Learning Source Descriptions (LSD) System
A Learning Source Descriptions (LSD) System is a Schema Matching System that implements several machine learning algorithms to semi-automatically create semantic maps.
- Context:
- It was first proposed by Doan et al.(2001).
- …
- Example(s):
- the Doan et al.(2001)'s propose system.
- …
- Counter-Example(s):
- See: Machine Learning System, Semantic Map, XML, Data Integration System, Data Sharing System.
References
2002
- (Kurgan et al., 2002) ⇒ Lukasz Kurgan, Waldemar Swiercz, and Krzysztof J. Cios (2002, June). "Semantic Mapping of XML Tags Using Inductive Machine Learning". In ICMLA (pp. 99-109).
- QUOTE: Several mapping systems work with XML documents. The TransScm system (Milo & Zohar, 1998) matches schema based on the structure and names of the SGML tags extracted from DTD files by using concept of labeled graphs. The LSD system (Doan et al., 2001) uses multistrategy learning by utilizing several machine learning (ML) algorithms based on the user-specified mappings to discover matching patterns. Based on these patterns, the mappings between leaf nodes in the DTD trees for two XML documents are generated. We will compare results of semantic mapping generated by our system with the results generated by the LSD system.
2001
- (Doan et al., 2001) ⇒ AnHai Doan, Pedro Domingos, and Alon Y. Halevy. (2001). “Reconciling Schemas of Disparate Data Sources: A Machine-Learning Approach.” In: ACM SIGMOD Record, 30(2). doi:10.1145/376284.375731
- QUOTE: A key bottleneck in building data-integration systems is the acquisition of semantic mappings. Today these mappings are provided manually by the builders of the system, resulting in a laborious and error-prone process.
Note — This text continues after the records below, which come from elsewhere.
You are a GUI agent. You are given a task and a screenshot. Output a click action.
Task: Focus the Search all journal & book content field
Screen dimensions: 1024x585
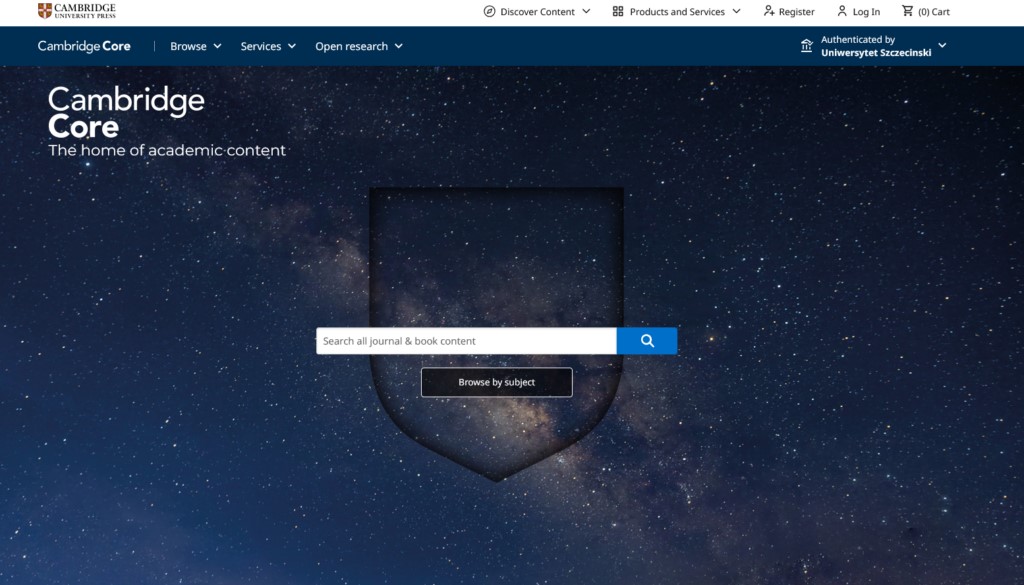[466, 341]
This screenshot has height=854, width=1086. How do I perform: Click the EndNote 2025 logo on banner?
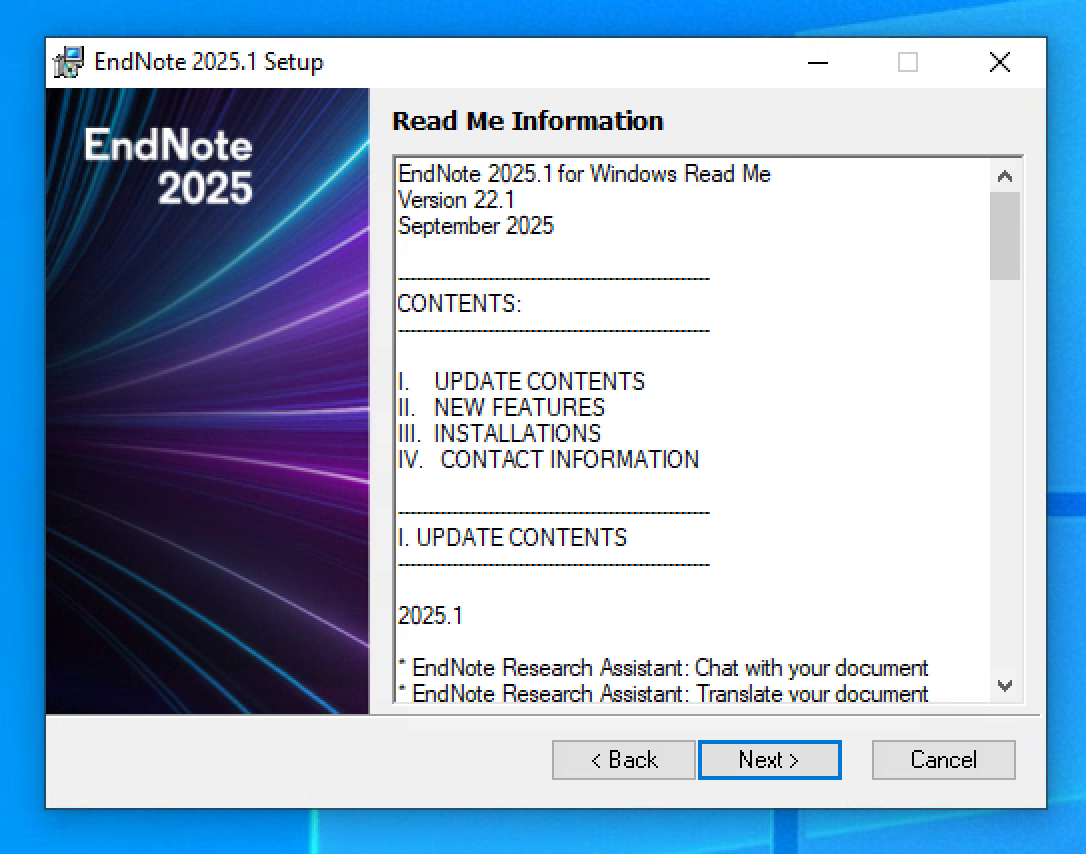[170, 166]
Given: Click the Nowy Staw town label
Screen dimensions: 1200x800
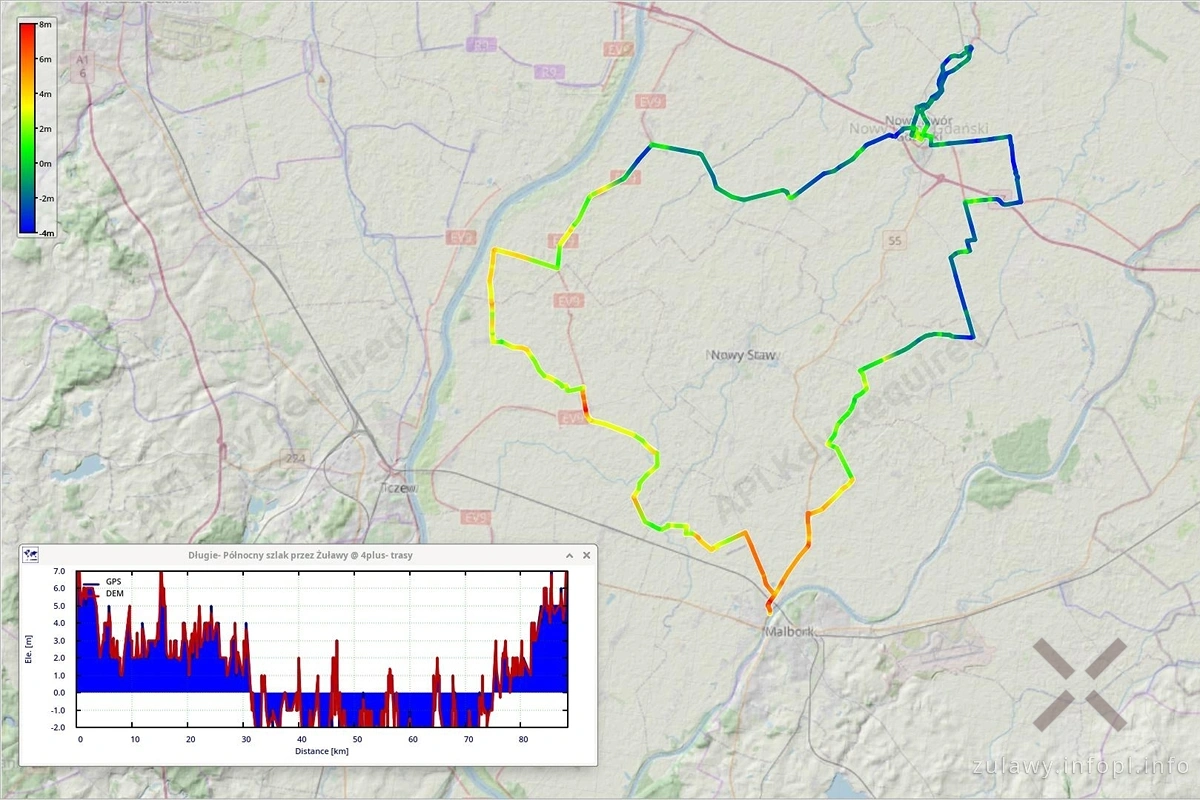Looking at the screenshot, I should pos(742,355).
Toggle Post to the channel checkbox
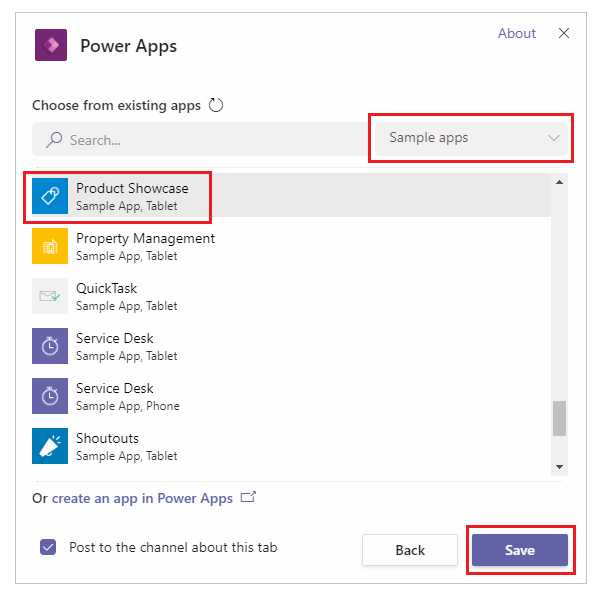 (48, 547)
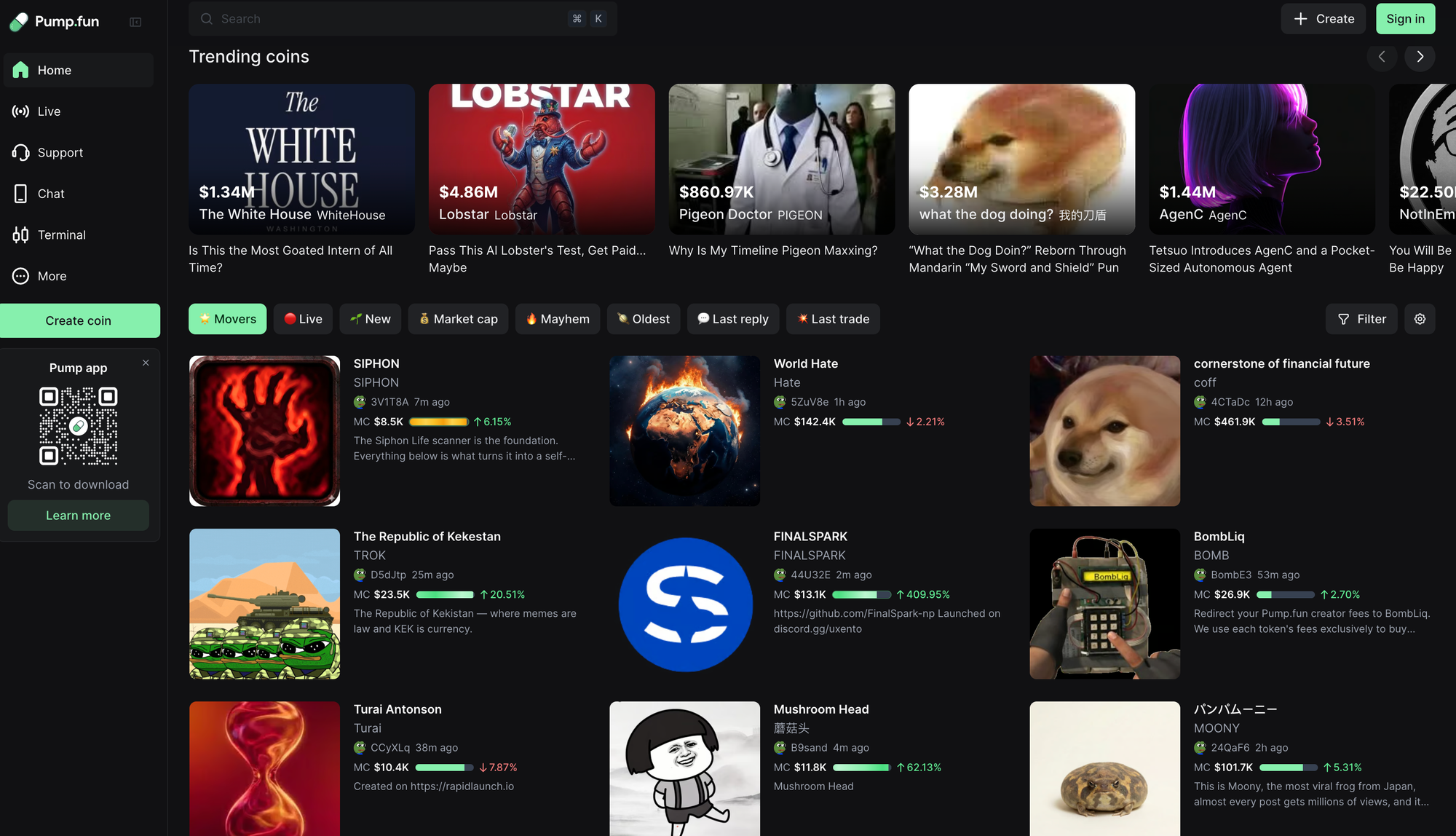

The emergence of XML as a standard syntax for sharing data among sources farther fuels data sharing applications, and hence underscores the need to develop methods for acquiring semantic mappings. Clearly, while the task of finding semantic mappings cannot be fully automated, the development of tools for assisting the process is crucial to truly achieve large-scale data integration.
In this paper we describe the LSD (Learning Source Descriptions) system that uses and extends machine learning techniques to semi-automatically creates semantic mappings. Throughout the discussion, we shall assume that the sources present their data in XML, and that the mediated and source schemes are represented with DTDs. Then, the schema-matching problem is to find correspondences among the elements of the mediated schema and the source DTDs. The key idea underlying our approach is that after a small set of data sources have been manually mapped to the mediated schema, LSD should be able to glean significant information from these mappings to successfully propose mappings for subsequent data sources.
- QUOTE: A key bottleneck in building data-integration systems is the acquisition of semantic mappings. Today these mappings are provided manually by the builders of the system, resulting in a laborious and error-prone process. The emergence of XML as a standard syntax for sharing data among sources farther fuels data sharing applications, and hence underscores the need to develop methods for acquiring semantic mappings. Clearly, while the task of finding semantic mappings cannot be fully automated, the development of tools for assisting the process is crucial to truly achieve large-scale data integration.
2000
- (Doan et al., 200) ⇒ AnHai Doan, Pedro Domingos, and Alon Y. Halevy. (2000, May). "Learning Source Description for Data Integration". In WebDB (Informal Proceedings) (pp. 81-86).
- QUOTE: In general, there are many different types of information that a learner can exploit, such as names, formats, word frequencies, positions, and characteristics of value distribution. Clearly, no single learner will be able to exploit effectively all such types of information. Hence, our work takes a multi-strategy learning approach. We apply a set of learners, each of which learns well certain kinds of patterns, and then the predictions of the learners are combined using a meta-learner. In addition to providing accuracy superior to any single learner, this technique has the advantage of being extensible when new learners are developed. We describe the LSD (Learning Source Descriptions) system that we built for testing this approach, and our initial experimental results. The results show that with the current set of three learners, we already obtain predictive accuracy of 62-75% prediction in a fairly complex domain of real-estate data sources. Our work currently focuses on finding one-to-one mappings for the leaf elements of source schemas.
1998
- (Milo & Zohar, 1998) ⇒ Tova Milo, and Sagit Zohar (1998, August). "Using schema matching to simplify heterogeneous data translation". In vldb (Vol. 98, pp. 24-27).